_Provided text:_

Start of Block

Junior Optimist International
- Type: Service organization
- Headquarters: Optimist International Headquarters 4494 Lindell Blvd St. Louis, Missouri, Missouri, U.S. 63108
- Members: 18,500+
- Official language: English, French
- Key people: Sydney Mafong (President) Carter Sinclair (Immediate Past President) Mason McSwegin (Past President)
- Website: https://www.joi.com

= Junior Optimist International =

Junior Optimist International (JOI) is an active youth service organization that was created in 1988 and is affiliated with Optimist International, its sponsor. The current Junior Optimist International President is Sydney Mafong from San Diego, California, with the 2025-2026 JOI theme being "Beyond Borders with Optimism." There are more than 18,500 members in over 675 communities around the world.

There are two types of JOI clubs that are separated by age groups: Alpha Clubs (6–9 years), Junior Optimist Clubs (10–18), and previously Octagon Clubs (14-18). Due to the various age groups, each type of JOI club serves their community in different ways. While different approaches are undertaken, the main goal of JOI members is "to promote positive change in their communities."

End of Block

_Data:_
Start of Block

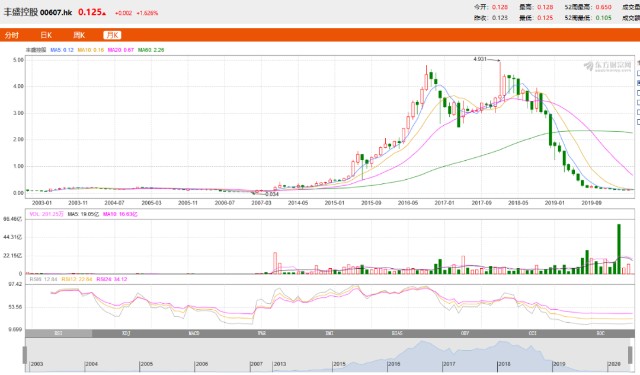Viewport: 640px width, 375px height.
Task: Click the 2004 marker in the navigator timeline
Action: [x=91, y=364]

End of Block
Start of Block

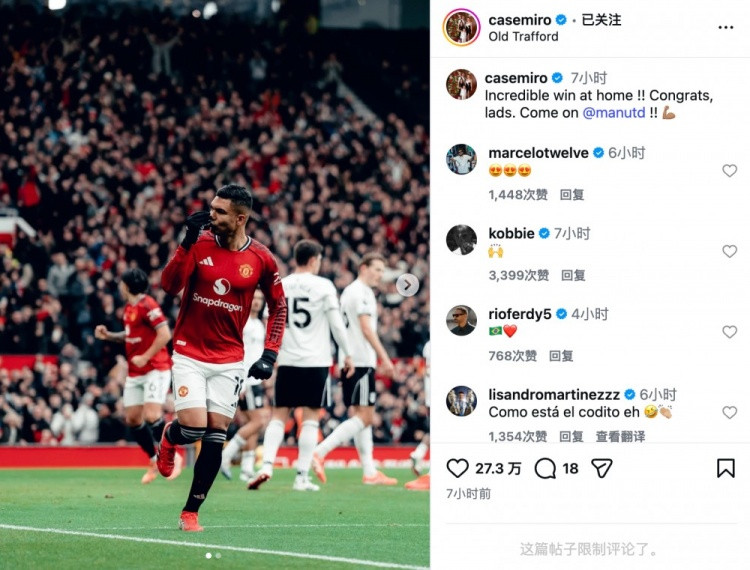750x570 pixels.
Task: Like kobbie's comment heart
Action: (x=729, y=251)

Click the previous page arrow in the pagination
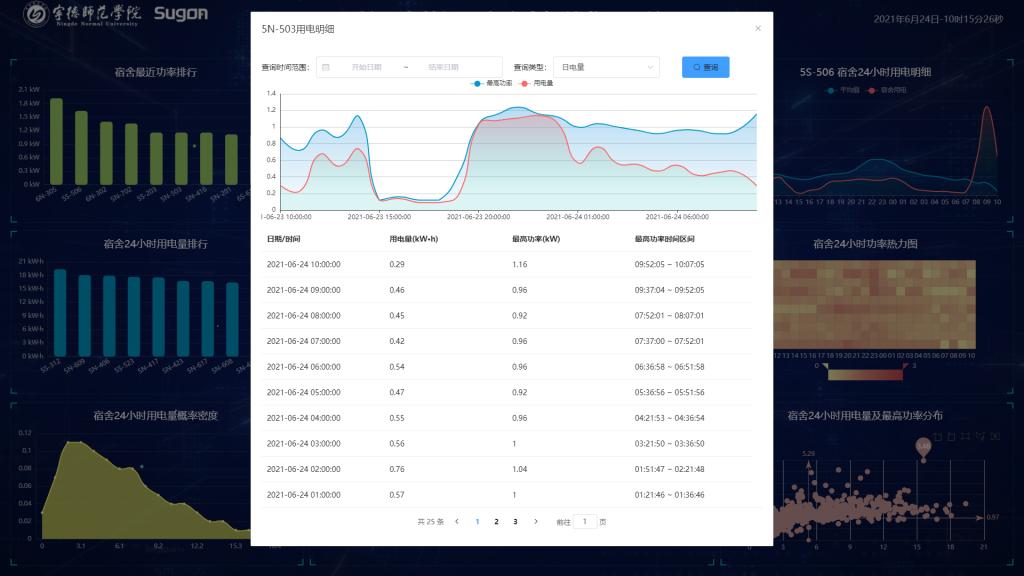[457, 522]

End of Block
Start of Block

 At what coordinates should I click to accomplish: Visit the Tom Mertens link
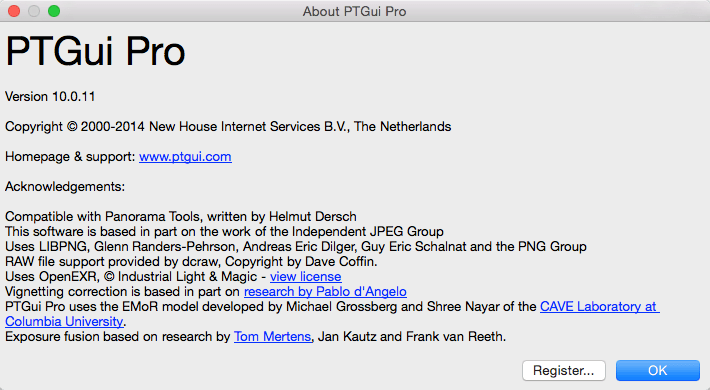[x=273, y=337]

End of Block

_Explore the material:_
a) Please answer these questions using the Junior Optimist International text above:
(i) In what year was Junior Optimist International created?
(ii) What is the JOI theme for 2025-2026?
(iii) What age range do Alpha Clubs cover?
b) Repeat word for word the part of the Junior Optimist International text that opens with the words "Junior Optimist International (JOI)" and closes with "around the world.".
c) Pick up the Junior Optimist International text after its final sentence and write what comes next.

_Results for the exercise:_
a)
(i) 1988
(ii) "Beyond Borders with Optimism."
(iii) 6–9 years

b)
Junior Optimist International (JOI) is an active youth service organization that was created in 1988 and is affiliated with Optimist International, its sponsor. The current Junior Optimist International President is Sydney Mafong from San Diego, California, with the 2025-2026 JOI theme being "Beyond Borders with Optimism." There are more than 18,500 members in over 675 communities around the world.

c)
Like Optimist International, JOI is "a community-based organization with a hierarchy that can take a member from a club to office at zone, district, national and international levels." Typically, each club plans their own fundraisers and service projects. The money raised is then donated to (projects and organizations that will improve the well-being of others, such as the Childhood Cancer Campaign (CCC).

JOI’s motto is "Kids Serving Kids." Since JOI keeps leadership local, it is able to "empower young people to make positive decisions to serve fellow youths and their community."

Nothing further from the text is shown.